London, Sep 7 (ANI): An expert has dismissed claims that global warming can drive civil war in crisis-ridden parts of Africa.
In his popular 2008 book Climate Wars, the US journalist and military historian Gwynne Dyer, said that climate change would put growing pressure on fresh water and food over the coming century, triggering social disorder, mass migration and violent conflict.
But, Halvard Buhaug, a political scientist with the Peace Research Institute Oslo in Norway has denied any such scenarios, reports Nature.
In a new research, he found virtually no correlation between climate-change indicators such as temperature and rainfall variability and the frequency of civil wars over the past 50 years in sub-Saharan Africa - arguably the part of the world that is socially and environmentally most vulnerable to climate change.

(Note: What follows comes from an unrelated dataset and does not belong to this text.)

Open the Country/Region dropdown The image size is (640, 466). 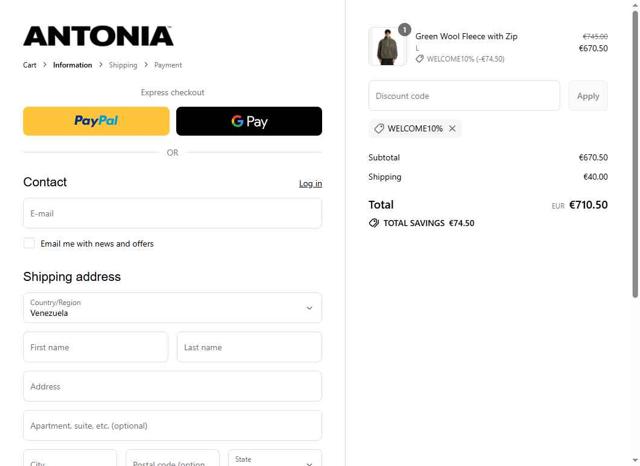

"The primary causes of civil war are political, not environmental," says Buhaug.
The analysis challenges a study published last year that claimed to have found a causal connection between climate warming and civil violence in Africa.
Marshall Burke, an economist at the University of California, Berkeley, and colleagues, reported a strong historical relationship between temperature and the incidence of civil war.
disputing the validity of the study's findings, Buhaug said that Burke's study may have been skewed by the choice of climate data sets, and by their narrow definition of 'civil war' as any year that saw more than 1,000 fatalities from intra-national conflict.
The definition is at odds with conventional measures of civil war in the academic literature.
"If a conflict lasts for 10 years, but in only 3 of them the death toll exceeds 1,000, [Burke et al] may code it as three different wars," said Buhaug.
"You'd really like to apply as many complementary definitions as possible before proclaiming a robust correlation with climate change," he added.
Burke maintains that his findings are robust, and counters that Buhaug has cherry-picked his data sets to support his hypothesis.
Buhaug disagrees vigorously. "If they accuse me of highlighting data sets in favour of my hypothesis, then this applies tenfold more to their own paper."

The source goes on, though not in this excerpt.